**ACTIVITIES:**
A) In the prime path problem statement, what does one digit cost?
B) Retype the part of the prime path problem statement from "Description" up to and including "your office door.".
C) Continue the prime path problem statement from where it stops.

**SOURCE PASSAGE:**
========================================================================

POJ ---3126 Prime Path

Prime Path

Time Limit: 1000MS		Memory Limit: 65536K
Total Submissions: 10370		Accepted: 5922

Description


The ministers of the cabinet were quite upset by the message from the Chief of Security stating that they would all have to change the four-digit room numbers on their offices.
— It is a matter of security to change such things every now and then, to keep the enemy in the dark.
— But look, I have chosen my number 1033 for good reasons. I am the Prime minister, you know!
— I know, so therefore your new number 8179 is also a prime. You will just have to paste four new digits over the four old ones on your office door.
— No, it’s not that simple. Suppose that I change the first digit to an 8, then the number will read 8033 which is not a prime!
— I see, being the prime minister you cannot stand having a non-prime number on your door even for a few seconds.
— Correct! So I must invent a scheme for going from 1033 to 8179 by a path of prime numbers where only one digit is changed from one prime to the next prime.

Now, the minister of finance, who had been eavesdropping, intervened.
— No unnecessary expenditure, please! I happen to know that the price of a digit is one pound.
— Hmm, in that case I need a computer program to minimize the cost. You don't know some very cheap software gurus, do you?
— In fact, I do. You see, there is this programming contest going on... Help the prime minister to find the cheapest prime path between any two given four-digit primes! The first digit must be nonzero, of course. Here is a solution in the case above.



The cost of this solution is 6 pounds. Note that the digit 1 which got pasted over in step 2 can not be reused in the last step – a new 1 must be purchased.

========================================================================

**EXERCISE DATA:**
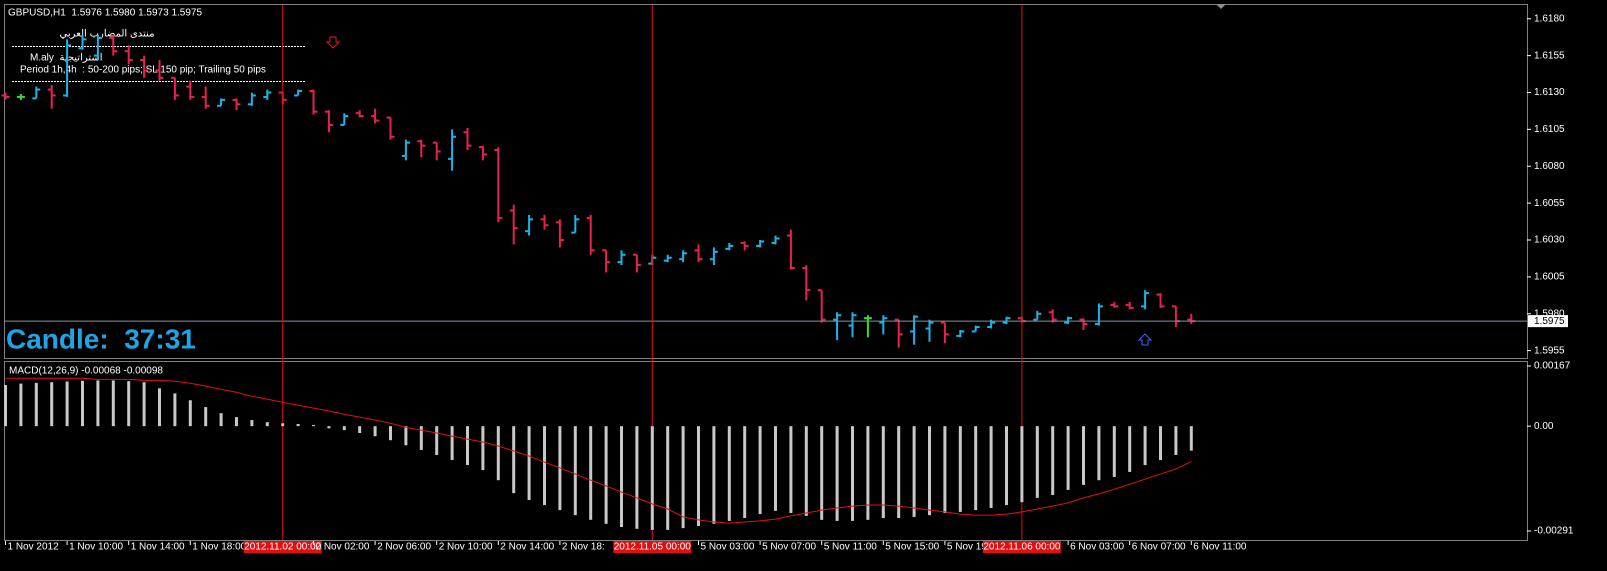 The width and height of the screenshot is (1607, 571). I want to click on x-tick-label: 2 Nov 06:00, so click(404, 548).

========================================================================

**ANSWERS BY TASK:**
A) One pound.

B)
Description


The ministers of the cabinet were quite upset by the message from the Chief of Security stating that they would all have to change the four-digit room numbers on their offices.
— It is a matter of security to change such things every now and then, to keep the enemy in the dark.
— But look, I have chosen my number 1033 for good reasons. I am the Prime minister, you know!
— I know, so therefore your new number 8179 is also a prime. You will just have to paste four new digits over the four old ones on your office door.

C)
Input

One line with a positive number: the number of test cases (at most 100). Then for each test case, one line with two numbers separated by a blank. Both numbers are four-digit primes (without leading zeros).
Output

One line for each case, either with a number stating the minimal cost or containing the word Impossible.
Sample Input

3
1033 8179
1373 8017
1033 1033

Sample Output

6
7
0

思路：BFS，最先找到的必定是最小解。

#include<iostream>
#include<cstdio>
#include<cstring>
#include<cstdlib>
#include<queue>
#include<cmath>
#define MAX 11111
using namespace std;
int isprime[MAX], pre[MAX];
queue<int>q;
void Chose_Prime(){
isprime[0] = isprime[1] = 0;
for(int i = 2;i < MAX;i ++){
if(!isprime[i]){
for(int j = i + i;j < MAX;j += i)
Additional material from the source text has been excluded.